The Force gathered behind Jacen and focused itself on the explosives. The first one blew easily and vanished from Jacen’s screen. Without waiting for the second, the young Jedi hit a button on his console, lighting off the other explosives in a rippling sequence that shattered the aft hull.
Corran hit a switch, and the connectors holding Best Chance inside Lost Hope all released. The smaller ship tumbled free of the shell that had brought it into the atmosphere. Corran made no attempt to direct its flight or stabilize it, he just let it twist like any other piece of debris.
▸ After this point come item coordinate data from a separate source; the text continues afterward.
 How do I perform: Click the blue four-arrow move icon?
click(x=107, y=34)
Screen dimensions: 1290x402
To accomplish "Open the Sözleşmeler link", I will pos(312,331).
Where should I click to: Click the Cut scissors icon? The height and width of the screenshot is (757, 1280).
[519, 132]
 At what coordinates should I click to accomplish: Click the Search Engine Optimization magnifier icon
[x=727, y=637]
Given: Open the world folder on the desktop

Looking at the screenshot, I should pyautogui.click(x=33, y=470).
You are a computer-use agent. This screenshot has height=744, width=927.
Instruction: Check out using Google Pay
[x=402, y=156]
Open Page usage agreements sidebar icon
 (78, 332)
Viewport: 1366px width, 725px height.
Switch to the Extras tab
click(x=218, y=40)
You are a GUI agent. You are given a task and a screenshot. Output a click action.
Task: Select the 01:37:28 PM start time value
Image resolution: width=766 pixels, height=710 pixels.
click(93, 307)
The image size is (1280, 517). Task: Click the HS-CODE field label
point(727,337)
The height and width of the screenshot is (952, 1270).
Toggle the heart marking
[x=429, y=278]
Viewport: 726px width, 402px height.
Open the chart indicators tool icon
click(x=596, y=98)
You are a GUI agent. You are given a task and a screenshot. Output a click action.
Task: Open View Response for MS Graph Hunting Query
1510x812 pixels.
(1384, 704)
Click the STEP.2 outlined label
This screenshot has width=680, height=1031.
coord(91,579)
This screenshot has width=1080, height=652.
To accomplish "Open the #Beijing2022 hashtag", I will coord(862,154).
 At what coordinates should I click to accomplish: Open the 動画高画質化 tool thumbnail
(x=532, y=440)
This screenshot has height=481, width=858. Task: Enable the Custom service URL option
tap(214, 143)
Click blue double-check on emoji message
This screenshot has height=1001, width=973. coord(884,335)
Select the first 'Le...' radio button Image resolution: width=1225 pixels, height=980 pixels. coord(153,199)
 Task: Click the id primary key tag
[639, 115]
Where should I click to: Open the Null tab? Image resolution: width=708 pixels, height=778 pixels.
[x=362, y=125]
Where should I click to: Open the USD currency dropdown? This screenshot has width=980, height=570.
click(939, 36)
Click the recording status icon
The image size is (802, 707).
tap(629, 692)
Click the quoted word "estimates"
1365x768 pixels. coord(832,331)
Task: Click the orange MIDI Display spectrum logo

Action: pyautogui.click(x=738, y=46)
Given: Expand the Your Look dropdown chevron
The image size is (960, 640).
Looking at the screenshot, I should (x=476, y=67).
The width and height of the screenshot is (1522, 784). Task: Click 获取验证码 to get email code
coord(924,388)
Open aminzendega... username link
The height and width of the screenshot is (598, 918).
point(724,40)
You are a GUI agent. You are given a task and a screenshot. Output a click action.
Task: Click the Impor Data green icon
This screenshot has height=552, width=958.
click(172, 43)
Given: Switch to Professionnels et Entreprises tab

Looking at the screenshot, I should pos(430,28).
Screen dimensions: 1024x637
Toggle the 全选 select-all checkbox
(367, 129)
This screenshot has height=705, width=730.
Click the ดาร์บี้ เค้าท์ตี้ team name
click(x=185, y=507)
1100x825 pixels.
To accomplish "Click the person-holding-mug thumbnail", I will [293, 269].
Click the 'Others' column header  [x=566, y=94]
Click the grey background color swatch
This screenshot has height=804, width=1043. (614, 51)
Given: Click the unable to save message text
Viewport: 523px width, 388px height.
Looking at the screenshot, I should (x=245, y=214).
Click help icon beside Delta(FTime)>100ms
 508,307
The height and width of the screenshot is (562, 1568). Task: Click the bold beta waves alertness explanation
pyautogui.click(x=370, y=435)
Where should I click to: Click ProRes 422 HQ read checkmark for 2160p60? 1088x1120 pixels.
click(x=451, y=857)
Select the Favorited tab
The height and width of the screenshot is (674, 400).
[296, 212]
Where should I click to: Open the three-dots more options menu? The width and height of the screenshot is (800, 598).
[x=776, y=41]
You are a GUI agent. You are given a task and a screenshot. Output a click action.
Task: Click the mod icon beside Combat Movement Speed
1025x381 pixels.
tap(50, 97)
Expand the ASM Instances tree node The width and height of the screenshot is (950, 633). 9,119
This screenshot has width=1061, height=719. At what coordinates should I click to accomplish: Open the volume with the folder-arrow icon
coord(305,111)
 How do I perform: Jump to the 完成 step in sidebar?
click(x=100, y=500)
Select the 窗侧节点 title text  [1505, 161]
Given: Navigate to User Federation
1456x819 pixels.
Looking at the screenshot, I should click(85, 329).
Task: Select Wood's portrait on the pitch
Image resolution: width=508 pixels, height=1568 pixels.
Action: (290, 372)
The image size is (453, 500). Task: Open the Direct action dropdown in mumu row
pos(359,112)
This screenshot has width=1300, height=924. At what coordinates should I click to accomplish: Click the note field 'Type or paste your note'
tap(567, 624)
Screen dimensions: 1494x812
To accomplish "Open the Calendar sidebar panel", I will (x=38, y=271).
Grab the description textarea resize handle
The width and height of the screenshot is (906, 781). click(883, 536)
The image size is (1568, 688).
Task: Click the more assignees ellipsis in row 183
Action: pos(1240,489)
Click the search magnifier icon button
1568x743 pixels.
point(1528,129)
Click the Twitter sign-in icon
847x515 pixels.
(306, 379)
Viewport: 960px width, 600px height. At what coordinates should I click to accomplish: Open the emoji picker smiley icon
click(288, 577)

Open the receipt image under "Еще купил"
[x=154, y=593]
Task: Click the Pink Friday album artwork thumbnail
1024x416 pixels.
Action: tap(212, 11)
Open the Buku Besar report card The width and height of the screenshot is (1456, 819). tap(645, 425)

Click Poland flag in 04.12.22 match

As the ship came around, Jacen managed to look through the viewports and catch a glimpse of the Hope’s fiery descent to Garqi.
The altimeter built into Jacen’s console scrolled off the meters to the planet’s surface dizzyingly fast. Six kilometers shrank swiftly to four, then three and two. Jacen recalled a single klick being their margin of safety and sought any sense of anxiety from Corran as the small ship plunged past that barrier.
He got none, which brought a smile to his face. He could easily imagine his father sitting in the pilot’s chair, waiting and waiting to bring the ship to full power, pushing safety margins that he considered overly generous. Jacen didn’t necessarily think this willingness to undertake risks was part and parcel of being a Corellian as much as it was an artifact of the Rebellion. Pilots then had had to do outrageous things to win the freedom of everyone in the galaxy. For them, prudence gave way to efficacy.
Five hundred and seven meters above Garqi’s rain forest–covered surface, Corran boosted full power to the repulsorlift coils. This marginally slowed their descent but didn’t prevent the ship from plunging into the trees, shearing off limbs, splintering wood, and scattering a colorful cloud of birds. The Best Chance crashed down through the upper canopy and through the midlevel before the repulsorlift coils met enough resistance in the planet’s mass to bounce the Chance back up.